Implications for Classrooms, Campuses, and Ministries
For educators and university leaders, the pivot to skills-intensive rearmament and resilience will shift demand into engineering, cyber, AI, logistics, and advanced manufacturing. Curricula must align with dual-use needs—such as secure software, materials science, and systems integration—while safeguarding academic independence. For administrators, the budget squeeze will sharpen scrutiny of programme effectiveness and unit-cost transparency; institutions that demonstrate verifiable outcomes in employability and innovation will fare better when ministries triage funding. For policymakers, the coalface is medium-term planning: publish credible net-expenditure paths that show not only how deficits fall, but what is protected and why; coordinate cross-border procurement to lock in scale economies; and channel EU instruments toward projects with apparent spillovers. The test is whether Europe can raise its defense and deterrence without flattening the investment that makes its economies competitive. A single headline ratio will not measure success, but rather whether debt dynamics, growth, and security each move in the right direction together.

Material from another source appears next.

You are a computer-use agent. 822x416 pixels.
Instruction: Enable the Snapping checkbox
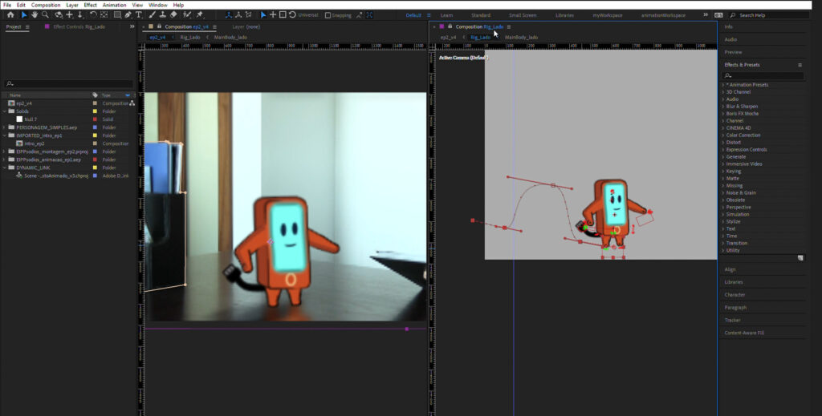pos(328,15)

Back to the Statistic, Forward to the Choice
The key figures—France's debt at 113% and a deficit of 5.8%, the UK with debt at 96.1% of GDP and borrowing close to 5%, and Germany's debt ratio in the mid-60s, creeping up due to increased defense spending—serve not just as alerts; they define the limits of policy options. Europe's task is not to pick between consolidation and security, but to realize that security without consolidation is not financially feasible, and consolidation without investment is counterproductive. The way to navigate this dilemma is through a careful realignment of priorities: making structural savings to create fiscal space, implementing tax shifts that support growth, utilizing EU-level mechanisms to pool risks for genuine European public goods, and establishing a clear defense funding strategy integrated into credible medium-term plans. If policymakers view the current limitations as an opportunity rather than a constraint, the continent can finance its defense, stabilize its debt, and maintain the social contract that ensures legitimacy. The turning point is achieved not through mere words, but through budgets that are consistently balanced—regardless of the challenges that arise.
The views expressed in this article are those of the author(s) and do not necessarily reflect the official position of the Swiss Institute of Artificial Intelligence (SIAI) or its affiliates.